PAGE:
· · · · ·
These interconnected goals are rooted in a respect for the fundamental dignity of each human being, and, as the 2030 agenda puts it, the determination to “reach the furthest behind first” (UN, 2015).

How Can Academic Libraries Support SD?

Some academic libraries are already acting in support of SD: they reduce waste to a minimum, they share resources widely, they partner with charitable organizations, etc. Not all of these actions have been designed and developed with sustainability in mind, but it is striking how far they have taken academic libraries down this path.

A list of 13 Top Action Tips for academic librarians has been developed and made available by the Higher Education Sustainability Initiative (HESI) SDG Publishers Compact Fellows Action Group, of which I am a member (see https://www.sdgcompactfellows.org/top-action-tips/academic-librarians). These tips are not only intended for library leaders: they also address issues such as collection development, curation, metadata, and assessment methodologies that require the expertise of librarians at all levels. Some actions that can be undertaken more or less immediately include:

  • identify and promote the library’s SDG-related collection strengths
  • publish a LibGuide to the library’s SDG-related content
  • contact other campus and/or community members to help curate and publicize SDG-related collections

I believe actively supporting the UN’s 17 SDGS is currently the most practical and effective way for academic libraries to support SD. As Gro Harlem Brundtland, the leader of the UN’s so-called Brundtland Commission, has recently put it: “The Sustainable Development Goals themselves are the chart to see us through the storm” (UN, 2019).
· · · · ·
(Items about locating elements on screens)

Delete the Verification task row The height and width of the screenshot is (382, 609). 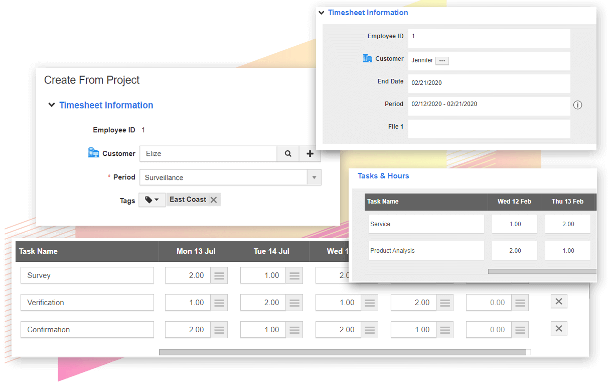(559, 302)
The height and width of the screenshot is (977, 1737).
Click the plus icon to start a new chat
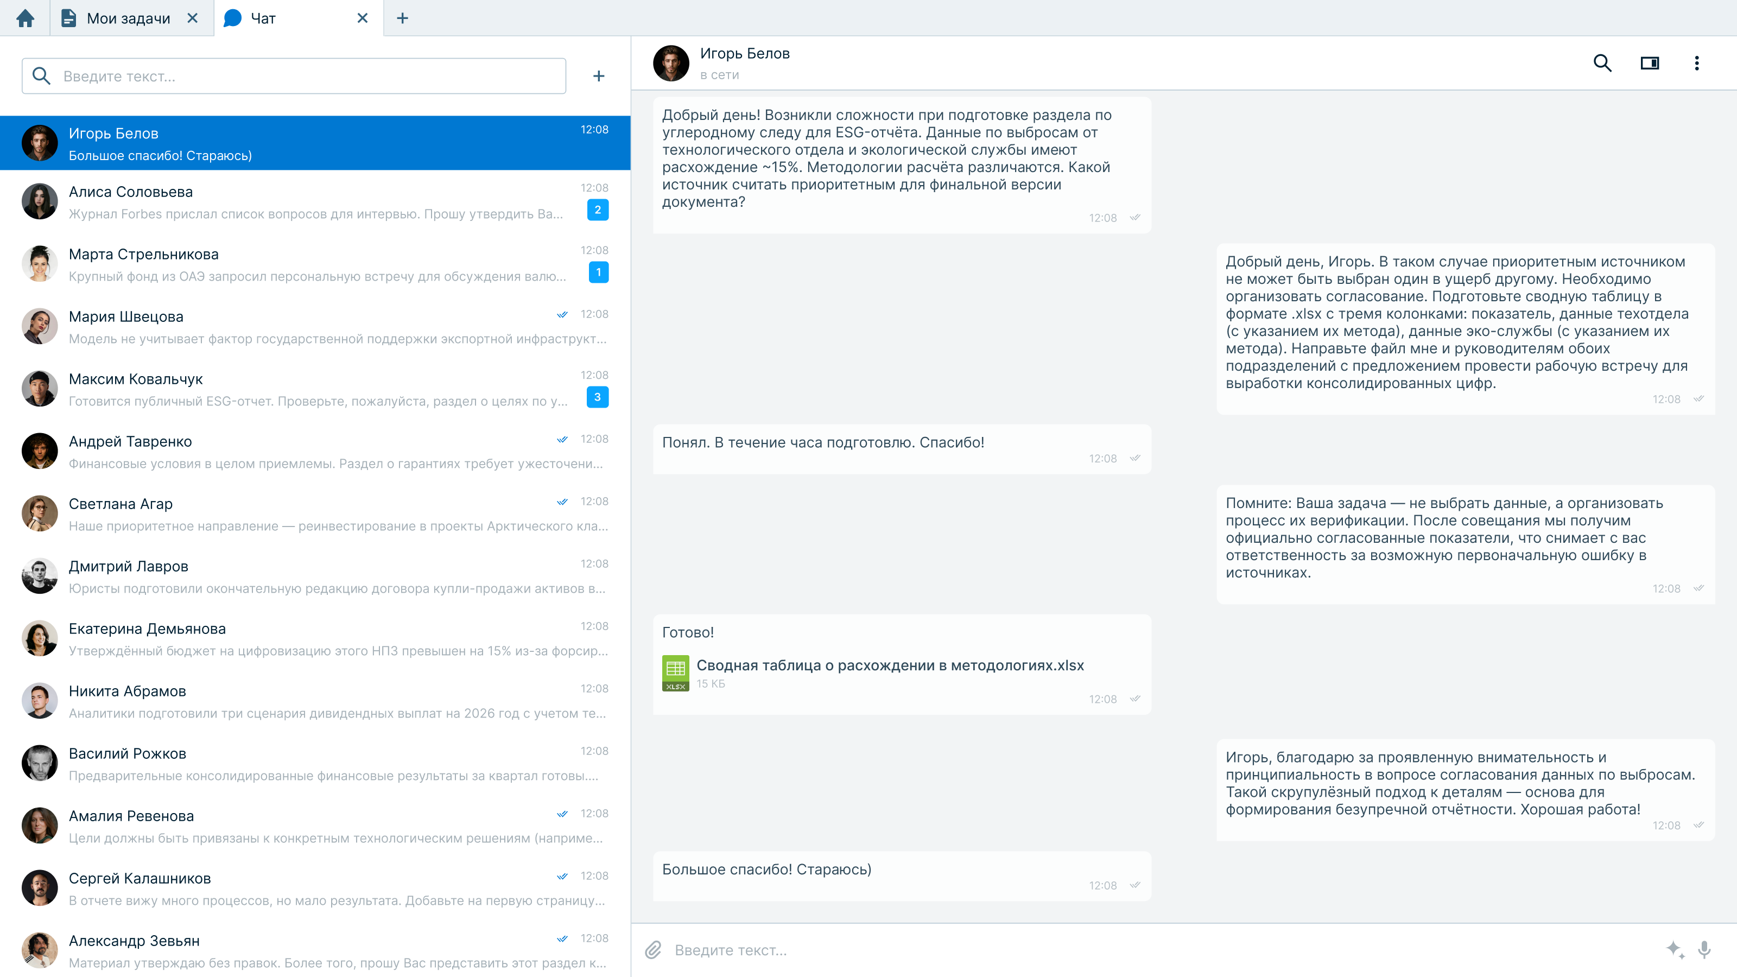pos(598,76)
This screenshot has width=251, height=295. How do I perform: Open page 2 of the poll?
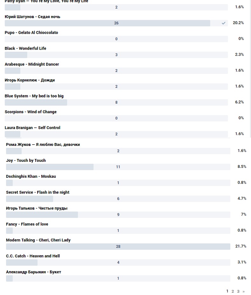233,291
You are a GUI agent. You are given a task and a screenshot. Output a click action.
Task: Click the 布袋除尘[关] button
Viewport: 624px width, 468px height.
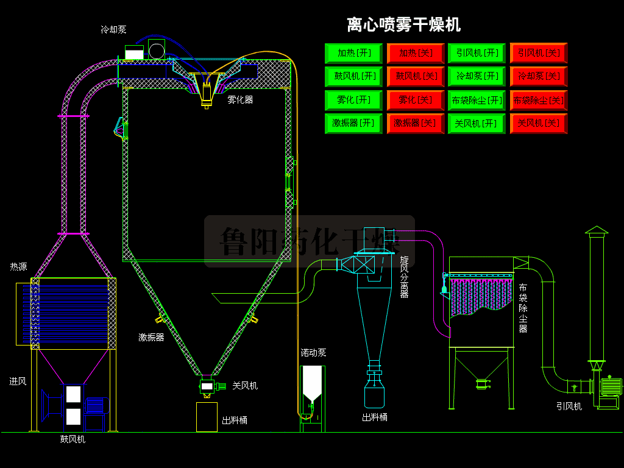[x=539, y=100]
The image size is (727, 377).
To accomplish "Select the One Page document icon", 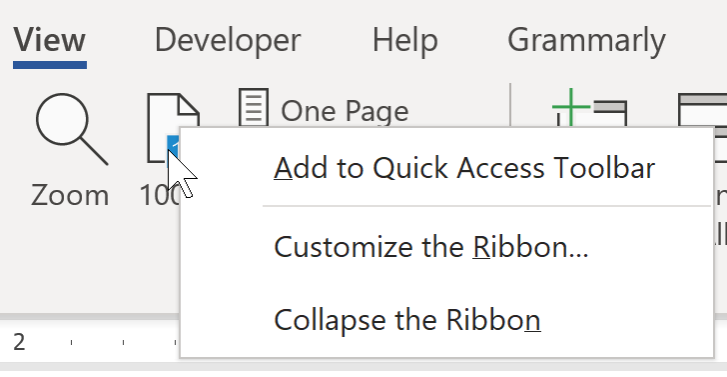I will tap(254, 108).

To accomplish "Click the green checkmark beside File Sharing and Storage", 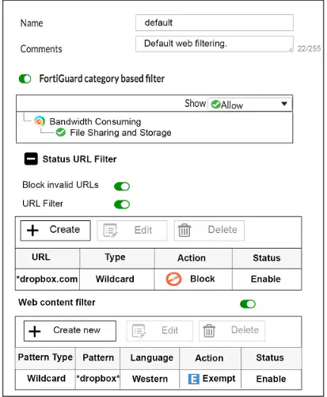I will coord(61,132).
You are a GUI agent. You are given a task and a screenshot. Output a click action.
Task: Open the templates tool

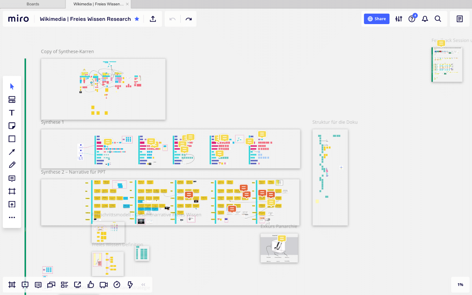[12, 100]
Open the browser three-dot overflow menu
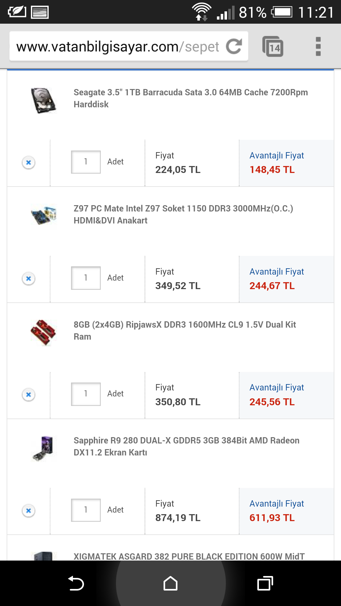Screen dimensions: 341x606 (318, 47)
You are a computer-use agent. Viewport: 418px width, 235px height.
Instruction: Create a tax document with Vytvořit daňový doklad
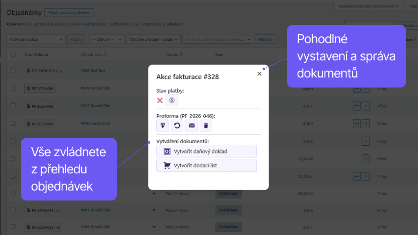pos(206,151)
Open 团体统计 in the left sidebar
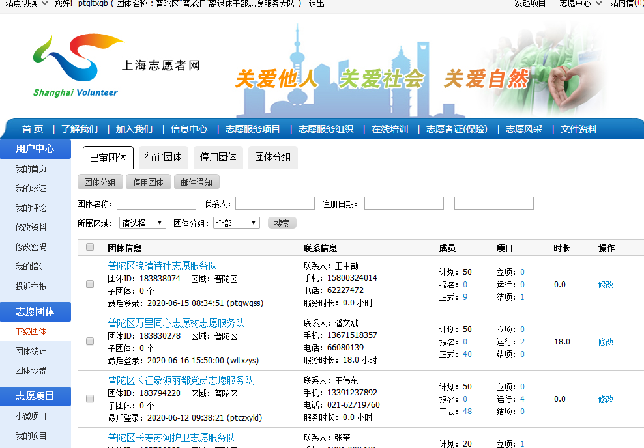The image size is (644, 448). coord(31,351)
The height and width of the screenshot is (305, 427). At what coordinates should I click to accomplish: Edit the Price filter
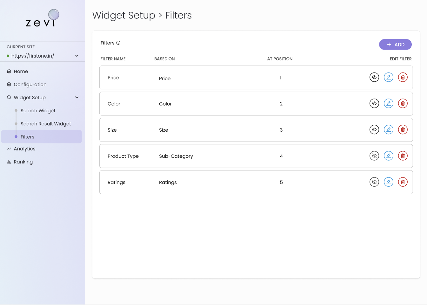point(388,77)
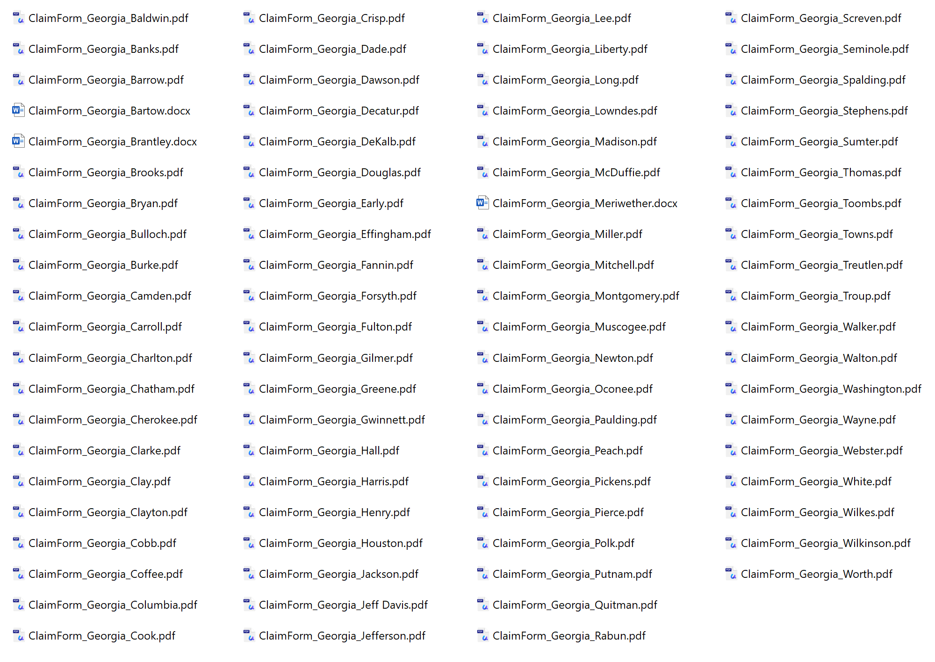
· · · · ·
EXERCISE DETAILS: Return the stretch of the passage on academic libraries and sustainable development that begins at the words "How Can Academic" and stops after "down this path.". These items have no connection to the passage on academic libraries and sustainable development.

RESPONSE TO THE EXERCISE:
How Can Academic Libraries Support SD?

Some academic libraries are already acting in support of SD: they reduce waste to a minimum, they share resources widely, they partner with charitable organizations, etc. Not all of these actions have been designed and developed with sustainability in mind, but it is striking how far they have taken academic libraries down this path.